# The problem:
Reproduce each of the following records line for line, with no changes.

··· Record excerpts ···

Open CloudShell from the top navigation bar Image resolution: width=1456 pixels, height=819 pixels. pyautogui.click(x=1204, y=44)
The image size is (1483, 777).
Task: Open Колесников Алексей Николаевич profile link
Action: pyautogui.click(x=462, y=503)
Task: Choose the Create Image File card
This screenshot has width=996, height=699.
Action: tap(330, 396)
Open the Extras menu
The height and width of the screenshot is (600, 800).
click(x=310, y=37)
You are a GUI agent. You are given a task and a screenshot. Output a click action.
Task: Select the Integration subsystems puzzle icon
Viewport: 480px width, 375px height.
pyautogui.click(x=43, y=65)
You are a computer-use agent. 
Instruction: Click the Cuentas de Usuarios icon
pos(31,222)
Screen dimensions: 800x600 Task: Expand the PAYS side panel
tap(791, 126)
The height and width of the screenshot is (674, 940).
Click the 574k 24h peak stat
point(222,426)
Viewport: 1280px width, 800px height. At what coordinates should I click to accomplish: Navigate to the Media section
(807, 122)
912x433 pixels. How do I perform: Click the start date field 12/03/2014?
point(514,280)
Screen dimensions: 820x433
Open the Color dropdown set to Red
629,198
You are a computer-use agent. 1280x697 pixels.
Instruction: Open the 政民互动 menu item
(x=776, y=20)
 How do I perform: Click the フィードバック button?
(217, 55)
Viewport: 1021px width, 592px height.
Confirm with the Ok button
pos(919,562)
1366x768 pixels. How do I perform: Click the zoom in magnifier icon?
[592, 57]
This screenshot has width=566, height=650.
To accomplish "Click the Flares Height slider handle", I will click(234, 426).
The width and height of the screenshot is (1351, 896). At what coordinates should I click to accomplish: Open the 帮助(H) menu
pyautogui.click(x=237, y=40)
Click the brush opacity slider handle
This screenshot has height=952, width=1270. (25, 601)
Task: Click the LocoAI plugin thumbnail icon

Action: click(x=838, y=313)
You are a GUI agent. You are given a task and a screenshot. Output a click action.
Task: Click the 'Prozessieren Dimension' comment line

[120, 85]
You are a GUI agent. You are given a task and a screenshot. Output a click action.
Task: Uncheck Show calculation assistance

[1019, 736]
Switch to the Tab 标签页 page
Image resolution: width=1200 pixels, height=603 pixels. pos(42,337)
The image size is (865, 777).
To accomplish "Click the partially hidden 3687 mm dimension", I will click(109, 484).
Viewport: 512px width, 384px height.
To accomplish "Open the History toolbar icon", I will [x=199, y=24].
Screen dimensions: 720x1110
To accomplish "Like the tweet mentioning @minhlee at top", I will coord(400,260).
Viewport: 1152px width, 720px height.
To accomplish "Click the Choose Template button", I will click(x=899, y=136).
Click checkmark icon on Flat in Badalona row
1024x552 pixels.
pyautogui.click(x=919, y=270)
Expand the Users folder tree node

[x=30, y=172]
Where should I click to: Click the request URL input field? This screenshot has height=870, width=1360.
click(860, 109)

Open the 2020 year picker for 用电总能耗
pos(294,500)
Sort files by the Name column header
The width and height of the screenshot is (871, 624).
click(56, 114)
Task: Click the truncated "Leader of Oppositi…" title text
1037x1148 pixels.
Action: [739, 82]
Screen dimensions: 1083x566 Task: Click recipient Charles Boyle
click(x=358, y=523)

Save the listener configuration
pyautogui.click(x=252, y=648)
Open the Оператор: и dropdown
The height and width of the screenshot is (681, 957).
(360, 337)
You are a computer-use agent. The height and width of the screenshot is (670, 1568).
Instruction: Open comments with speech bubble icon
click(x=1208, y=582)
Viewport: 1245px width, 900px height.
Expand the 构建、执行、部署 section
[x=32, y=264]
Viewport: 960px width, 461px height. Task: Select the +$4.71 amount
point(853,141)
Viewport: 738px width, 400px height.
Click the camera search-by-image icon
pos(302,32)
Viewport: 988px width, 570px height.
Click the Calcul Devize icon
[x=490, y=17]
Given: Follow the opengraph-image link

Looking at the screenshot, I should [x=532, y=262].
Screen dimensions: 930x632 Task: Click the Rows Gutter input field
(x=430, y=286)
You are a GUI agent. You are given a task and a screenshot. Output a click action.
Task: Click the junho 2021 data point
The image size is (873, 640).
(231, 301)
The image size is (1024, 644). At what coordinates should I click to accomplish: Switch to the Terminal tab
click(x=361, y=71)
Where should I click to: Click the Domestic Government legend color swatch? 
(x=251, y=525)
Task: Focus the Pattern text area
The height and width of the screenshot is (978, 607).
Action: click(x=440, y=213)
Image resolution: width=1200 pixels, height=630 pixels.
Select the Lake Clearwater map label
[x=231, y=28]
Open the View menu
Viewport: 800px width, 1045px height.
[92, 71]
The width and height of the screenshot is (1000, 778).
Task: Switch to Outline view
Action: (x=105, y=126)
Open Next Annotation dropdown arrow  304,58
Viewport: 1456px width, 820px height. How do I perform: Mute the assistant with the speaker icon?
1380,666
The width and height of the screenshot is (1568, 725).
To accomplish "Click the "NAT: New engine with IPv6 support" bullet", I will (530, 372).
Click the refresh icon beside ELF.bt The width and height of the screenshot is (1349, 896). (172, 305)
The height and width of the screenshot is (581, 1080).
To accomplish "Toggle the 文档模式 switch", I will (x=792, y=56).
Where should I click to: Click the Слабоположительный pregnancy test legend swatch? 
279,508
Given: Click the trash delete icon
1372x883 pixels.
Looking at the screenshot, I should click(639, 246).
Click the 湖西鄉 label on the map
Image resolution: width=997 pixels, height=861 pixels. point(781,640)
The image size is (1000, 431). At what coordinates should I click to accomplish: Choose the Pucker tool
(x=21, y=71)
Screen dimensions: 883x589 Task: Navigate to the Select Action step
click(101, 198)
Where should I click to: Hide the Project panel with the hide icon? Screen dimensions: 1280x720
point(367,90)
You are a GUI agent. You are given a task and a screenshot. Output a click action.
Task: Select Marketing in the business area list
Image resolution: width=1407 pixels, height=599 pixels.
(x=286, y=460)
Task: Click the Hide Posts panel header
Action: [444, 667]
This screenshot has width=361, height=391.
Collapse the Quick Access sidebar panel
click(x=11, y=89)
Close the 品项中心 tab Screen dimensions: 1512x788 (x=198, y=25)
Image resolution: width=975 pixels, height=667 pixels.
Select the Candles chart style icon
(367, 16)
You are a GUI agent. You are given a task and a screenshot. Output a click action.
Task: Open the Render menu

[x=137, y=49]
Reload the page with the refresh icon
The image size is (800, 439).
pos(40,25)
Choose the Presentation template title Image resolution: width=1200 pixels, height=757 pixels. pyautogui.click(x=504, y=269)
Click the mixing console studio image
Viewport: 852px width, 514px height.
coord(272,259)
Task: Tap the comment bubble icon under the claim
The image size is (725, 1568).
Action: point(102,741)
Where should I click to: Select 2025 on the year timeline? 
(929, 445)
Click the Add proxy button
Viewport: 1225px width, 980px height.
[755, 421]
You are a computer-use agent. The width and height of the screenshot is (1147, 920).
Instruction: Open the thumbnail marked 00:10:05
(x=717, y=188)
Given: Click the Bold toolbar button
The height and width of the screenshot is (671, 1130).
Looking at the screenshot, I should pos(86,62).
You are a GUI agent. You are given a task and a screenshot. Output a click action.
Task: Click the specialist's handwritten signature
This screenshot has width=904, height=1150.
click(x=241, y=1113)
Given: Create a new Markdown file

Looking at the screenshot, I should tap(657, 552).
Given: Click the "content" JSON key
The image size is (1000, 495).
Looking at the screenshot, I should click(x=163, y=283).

···

# Finished task:
Open CloudShell from the top navigation bar Image resolution: width=1456 pixels, height=819 pixels. pyautogui.click(x=1204, y=44)
The image size is (1483, 777).
Task: Open Колесников Алексей Николаевич profile link
Action: pyautogui.click(x=462, y=503)
Task: Choose the Create Image File card
This screenshot has width=996, height=699.
Action: tap(330, 396)
Open the Extras menu
The height and width of the screenshot is (600, 800).
click(x=310, y=37)
You are a GUI agent. You are given a task and a screenshot. Output a click action.
Task: Select the Integration subsystems puzzle icon
Viewport: 480px width, 375px height.
pyautogui.click(x=43, y=65)
You are a computer-use agent. 
Instruction: Click the Cuentas de Usuarios icon
pos(31,222)
Screen dimensions: 800x600 Task: Expand the PAYS side panel
tap(791, 126)
The height and width of the screenshot is (674, 940).
Click the 574k 24h peak stat
point(222,426)
Viewport: 1280px width, 800px height. At what coordinates should I click to accomplish: Navigate to the Media section
(807, 122)
912x433 pixels. How do I perform: Click the start date field 12/03/2014?
point(514,280)
Screen dimensions: 820x433
Open the Color dropdown set to Red
629,198
You are a computer-use agent. 1280x697 pixels.
Instruction: Open the 政民互动 menu item
(x=776, y=20)
 How do I perform: Click the フィードバック button?
(217, 55)
Viewport: 1021px width, 592px height.
Confirm with the Ok button
pos(919,562)
1366x768 pixels. How do I perform: Click the zoom in magnifier icon?
[592, 57]
This screenshot has width=566, height=650.
To accomplish "Click the Flares Height slider handle", I will click(234, 426).
The width and height of the screenshot is (1351, 896). At what coordinates should I click to accomplish: Open the 帮助(H) menu
pyautogui.click(x=237, y=40)
Click the brush opacity slider handle
This screenshot has height=952, width=1270. (25, 601)
Task: Click the LocoAI plugin thumbnail icon

Action: click(x=838, y=313)
You are a GUI agent. You are given a task and a screenshot. Output a click action.
Task: Click the 'Prozessieren Dimension' comment line

[120, 85]
You are a GUI agent. You are given a task and a screenshot. Output a click action.
Task: Uncheck Show calculation assistance

[1019, 736]
Switch to the Tab 标签页 page
Image resolution: width=1200 pixels, height=603 pixels. pos(42,337)
The image size is (865, 777).
To accomplish "Click the partially hidden 3687 mm dimension", I will click(109, 484).
Viewport: 512px width, 384px height.
To accomplish "Open the History toolbar icon", I will [x=199, y=24].
Screen dimensions: 720x1110
To accomplish "Like the tweet mentioning @minhlee at top", I will coord(400,260).
Viewport: 1152px width, 720px height.
To accomplish "Click the Choose Template button", I will click(x=899, y=136).
Click checkmark icon on Flat in Badalona row
1024x552 pixels.
pyautogui.click(x=919, y=270)
Expand the Users folder tree node

[x=30, y=172]
Where should I click to: Click the request URL input field? This screenshot has height=870, width=1360.
click(860, 109)

Open the 2020 year picker for 用电总能耗
pos(294,500)
Sort files by the Name column header
The width and height of the screenshot is (871, 624).
click(56, 114)
Task: Click the truncated "Leader of Oppositi…" title text
1037x1148 pixels.
Action: [739, 82]
Screen dimensions: 1083x566 Task: Click recipient Charles Boyle
click(x=358, y=523)

Save the listener configuration
pyautogui.click(x=252, y=648)
Open the Оператор: и dropdown
The height and width of the screenshot is (681, 957).
(360, 337)
You are a computer-use agent. The height and width of the screenshot is (670, 1568).
Instruction: Open comments with speech bubble icon
click(x=1208, y=582)
Viewport: 1245px width, 900px height.
Expand the 构建、执行、部署 section
[x=32, y=264]
Viewport: 960px width, 461px height. Task: Select the +$4.71 amount
point(853,141)
Viewport: 738px width, 400px height.
Click the camera search-by-image icon
pos(302,32)
Viewport: 988px width, 570px height.
Click the Calcul Devize icon
[x=490, y=17]
Given: Follow the opengraph-image link

Looking at the screenshot, I should [x=532, y=262].
Screen dimensions: 930x632 Task: Click the Rows Gutter input field
(x=430, y=286)
You are a GUI agent. You are given a task and a screenshot. Output a click action.
Task: Click the junho 2021 data point
The image size is (873, 640).
(231, 301)
The image size is (1024, 644). At what coordinates should I click to accomplish: Switch to the Terminal tab
click(x=361, y=71)
Where should I click to: Click the Domestic Government legend color swatch? 
(x=251, y=525)
Task: Focus the Pattern text area
The height and width of the screenshot is (978, 607).
Action: click(x=440, y=213)
Image resolution: width=1200 pixels, height=630 pixels.
Select the Lake Clearwater map label
[x=231, y=28]
Open the View menu
Viewport: 800px width, 1045px height.
[92, 71]
The width and height of the screenshot is (1000, 778).
Task: Switch to Outline view
Action: (x=105, y=126)
Open Next Annotation dropdown arrow  304,58
Viewport: 1456px width, 820px height. How do I perform: Mute the assistant with the speaker icon?
1380,666
The width and height of the screenshot is (1568, 725).
To accomplish "Click the "NAT: New engine with IPv6 support" bullet", I will (530, 372).
Click the refresh icon beside ELF.bt The width and height of the screenshot is (1349, 896). (172, 305)
The height and width of the screenshot is (581, 1080).
To accomplish "Toggle the 文档模式 switch", I will (x=792, y=56).
Where should I click to: Click the Слабоположительный pregnancy test legend swatch? 
279,508
Given: Click the trash delete icon
1372x883 pixels.
Looking at the screenshot, I should click(639, 246).
Click the 湖西鄉 label on the map
Image resolution: width=997 pixels, height=861 pixels. point(781,640)
The image size is (1000, 431). At what coordinates should I click to accomplish: Choose the Pucker tool
(x=21, y=71)
Screen dimensions: 883x589 Task: Navigate to the Select Action step
click(101, 198)
Where should I click to: Hide the Project panel with the hide icon? Screen dimensions: 1280x720
point(367,90)
You are a GUI agent. You are given a task and a screenshot. Output a click action.
Task: Select Marketing in the business area list
Image resolution: width=1407 pixels, height=599 pixels.
(x=286, y=460)
Task: Click the Hide Posts panel header
Action: [444, 667]
This screenshot has width=361, height=391.
Collapse the Quick Access sidebar panel
click(x=11, y=89)
Close the 品项中心 tab Screen dimensions: 1512x788 (x=198, y=25)
Image resolution: width=975 pixels, height=667 pixels.
Select the Candles chart style icon
(367, 16)
You are a GUI agent. You are given a task and a screenshot. Output a click action.
Task: Open the Render menu

[x=137, y=49]
Reload the page with the refresh icon
The image size is (800, 439).
pos(40,25)
Choose the Presentation template title Image resolution: width=1200 pixels, height=757 pixels. pyautogui.click(x=504, y=269)
Click the mixing console studio image
Viewport: 852px width, 514px height.
coord(272,259)
Task: Tap the comment bubble icon under the claim
The image size is (725, 1568).
Action: point(102,741)
Where should I click to: Select 2025 on the year timeline? 
(929, 445)
Click the Add proxy button
Viewport: 1225px width, 980px height.
[755, 421]
You are a computer-use agent. The width and height of the screenshot is (1147, 920).
Instruction: Open the thumbnail marked 00:10:05
(x=717, y=188)
Given: Click the Bold toolbar button
The height and width of the screenshot is (671, 1130).
Looking at the screenshot, I should pos(86,62).
You are a GUI agent. You are given a task and a screenshot. Output a click action.
Task: Click the specialist's handwritten signature
This screenshot has width=904, height=1150.
click(x=241, y=1113)
Given: Create a new Markdown file

Looking at the screenshot, I should tap(657, 552).
Given: Click the "content" JSON key
The image size is (1000, 495).
Looking at the screenshot, I should click(x=163, y=283).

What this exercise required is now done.